Prisoners participating in the Community Support Program visit the yards of 929 pensioners and disabled persons each month and perform various duties including cleaning, rubbish removal, mowing and raking.
There are six prisoner work parties operating from both Darwin and Alice Springs, and five operating in the Barkly region.
This program ensures that prisoners begin to pay back their debt to society with their labours.
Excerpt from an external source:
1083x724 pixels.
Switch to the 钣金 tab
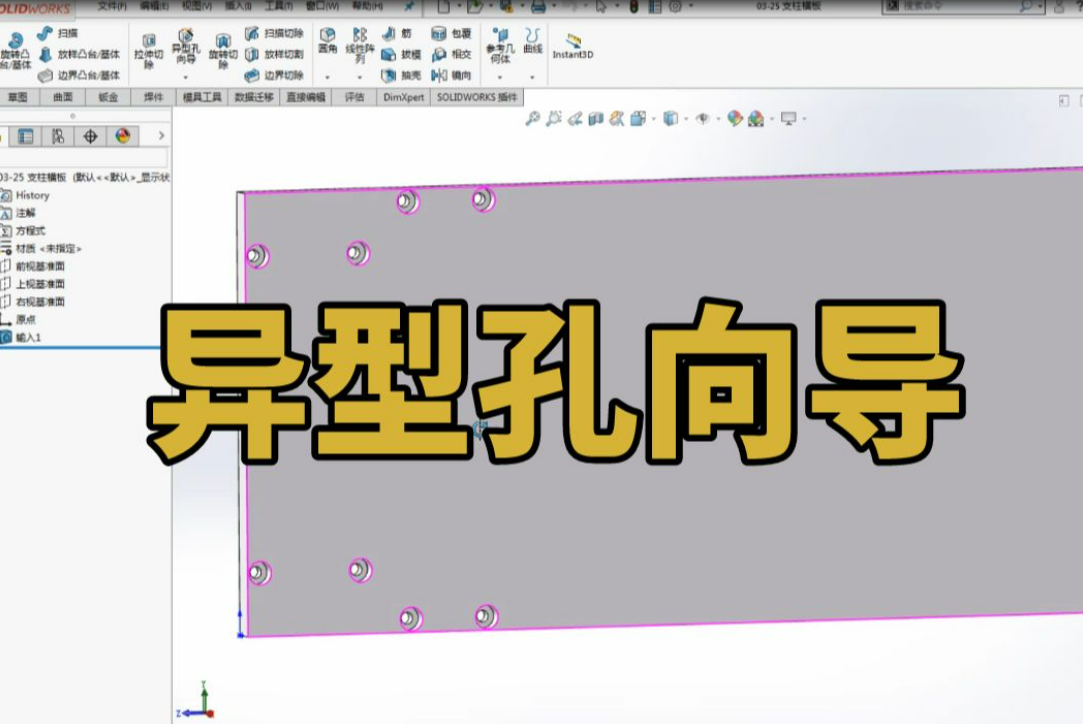(104, 97)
The service benefits those who are unable to perform these duties themselves, and offers peace of mind that a difficult chore of gardening is taken care of.
Inmates who participate in the work gangs also receive basic training in the use and routine maintenance of machinery and equipment.
The Country Liberal’s Government has put the focus on developing prisoners for employment once they are released from prison.
The Sentenced to a Job program puts prisoners to work and teaches them the necessary skills and work ethic to retain a job in the paid employment market.
This is about preparing prisoners for life outside of the prison, and providing them with a job and thereby a reason to not return to their prior offending behaviour.
The Sentenced to a Job Program aims to have prisoners become active and engaged members of the community who work, pay taxes and stay away from a life of crime.
Inmates visit yards in groups of up to ten and are accompanied by a prison officer.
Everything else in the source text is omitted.